Please do not put words into my posts that never existed - that's bad.
What I said was, (and it's only one post above your misquote), your selection process is
no better than [insert any other selection process here]. I also said that according to probability, any selection process will produce a winner, but it is based on luck. That's fact, and we're not going to argue it. A person's beliefs can ignore facts, and that's what you're choosing to do here for your argument's sake. You
believe your selection process has some sort of relevance to the outcome, but it does not. You're arguing beliefs, and I'm siding with facts (as they are inarguable). Anyone who tries to argue with a zealot bent on their beliefs will end up as frustrated as we are at this point. Another fact is, zealot beliefs > facts, no matter how backwards and counter-productive that may be.

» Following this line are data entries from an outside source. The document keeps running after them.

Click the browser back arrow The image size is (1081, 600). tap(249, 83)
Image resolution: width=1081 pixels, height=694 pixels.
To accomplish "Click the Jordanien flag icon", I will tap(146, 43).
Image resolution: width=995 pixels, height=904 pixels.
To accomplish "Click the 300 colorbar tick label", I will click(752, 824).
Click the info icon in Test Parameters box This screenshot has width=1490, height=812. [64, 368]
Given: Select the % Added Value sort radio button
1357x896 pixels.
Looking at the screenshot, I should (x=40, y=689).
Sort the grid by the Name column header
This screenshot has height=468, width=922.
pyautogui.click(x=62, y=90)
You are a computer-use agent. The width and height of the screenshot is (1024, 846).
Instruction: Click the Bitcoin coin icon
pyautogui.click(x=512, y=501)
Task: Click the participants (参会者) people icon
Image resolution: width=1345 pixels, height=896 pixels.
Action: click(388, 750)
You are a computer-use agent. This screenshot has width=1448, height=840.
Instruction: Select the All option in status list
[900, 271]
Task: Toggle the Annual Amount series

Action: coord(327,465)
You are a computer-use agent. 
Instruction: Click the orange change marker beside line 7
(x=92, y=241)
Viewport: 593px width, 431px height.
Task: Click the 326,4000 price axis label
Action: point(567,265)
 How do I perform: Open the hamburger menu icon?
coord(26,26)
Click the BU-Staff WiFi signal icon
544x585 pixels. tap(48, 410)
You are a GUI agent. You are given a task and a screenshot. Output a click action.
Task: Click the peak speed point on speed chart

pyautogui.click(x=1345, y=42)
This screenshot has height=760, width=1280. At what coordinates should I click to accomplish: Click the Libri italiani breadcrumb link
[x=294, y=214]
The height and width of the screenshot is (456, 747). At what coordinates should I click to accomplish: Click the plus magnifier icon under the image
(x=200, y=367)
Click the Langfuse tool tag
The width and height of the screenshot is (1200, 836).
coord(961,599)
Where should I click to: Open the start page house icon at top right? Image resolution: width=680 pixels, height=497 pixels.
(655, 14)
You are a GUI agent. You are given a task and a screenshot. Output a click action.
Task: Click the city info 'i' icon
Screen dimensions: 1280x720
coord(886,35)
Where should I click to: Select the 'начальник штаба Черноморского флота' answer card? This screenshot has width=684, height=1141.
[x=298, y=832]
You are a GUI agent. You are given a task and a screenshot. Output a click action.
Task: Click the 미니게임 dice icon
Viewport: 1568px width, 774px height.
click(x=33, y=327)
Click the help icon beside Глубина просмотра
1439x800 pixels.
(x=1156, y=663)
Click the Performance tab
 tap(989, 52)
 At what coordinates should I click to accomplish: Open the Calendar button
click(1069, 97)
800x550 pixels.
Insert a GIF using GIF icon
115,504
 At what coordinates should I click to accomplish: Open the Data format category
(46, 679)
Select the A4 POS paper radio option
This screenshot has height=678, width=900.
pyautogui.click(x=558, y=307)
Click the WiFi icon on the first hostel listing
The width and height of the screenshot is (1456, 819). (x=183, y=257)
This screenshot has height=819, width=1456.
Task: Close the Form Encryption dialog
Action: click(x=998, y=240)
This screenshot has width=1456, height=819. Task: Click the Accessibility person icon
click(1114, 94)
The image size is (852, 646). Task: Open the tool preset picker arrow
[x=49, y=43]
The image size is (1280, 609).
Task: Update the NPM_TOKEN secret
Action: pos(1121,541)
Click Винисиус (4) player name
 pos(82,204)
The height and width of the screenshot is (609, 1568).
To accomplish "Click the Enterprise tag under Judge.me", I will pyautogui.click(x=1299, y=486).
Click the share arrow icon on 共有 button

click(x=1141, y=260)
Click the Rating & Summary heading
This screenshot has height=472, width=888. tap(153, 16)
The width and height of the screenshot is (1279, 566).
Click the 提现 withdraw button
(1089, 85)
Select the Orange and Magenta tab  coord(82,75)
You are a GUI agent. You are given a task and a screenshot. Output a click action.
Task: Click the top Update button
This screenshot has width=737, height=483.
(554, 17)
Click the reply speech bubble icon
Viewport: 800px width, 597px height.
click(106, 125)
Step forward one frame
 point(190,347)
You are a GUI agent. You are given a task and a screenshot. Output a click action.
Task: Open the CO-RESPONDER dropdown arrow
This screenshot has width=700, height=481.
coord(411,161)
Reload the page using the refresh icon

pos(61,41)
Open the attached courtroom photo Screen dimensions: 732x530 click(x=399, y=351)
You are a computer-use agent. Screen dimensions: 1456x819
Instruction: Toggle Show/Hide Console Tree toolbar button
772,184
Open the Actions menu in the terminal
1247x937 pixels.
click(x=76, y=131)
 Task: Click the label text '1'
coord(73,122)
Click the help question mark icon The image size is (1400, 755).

Every time you see your selection hit for a win, your belief system is reinforced further, and you become further deeply embedded into the "Gambler's Fallacy" of thinking a random event has become 'overdue', due to it not making an appearance over x number of events.
At some point, you simply will have to come back down to Earth and calm down. Dozens are not special. You can apply the same logic to any other groupings, just adjust the algorithm for the increase or decrease in number of numbers in the group, and you will have similar results.
On one hand, I consider you a bit over exuberant about random events being anything but random. You've gone one step further and suggested that a sub-set of random events is even less random than the other random sub-sets within the game. We're quickly leaving the realm of zealot and approaching bloody mad. There's nothing further to discuss here, lest we just end up repeating what's already been bantered.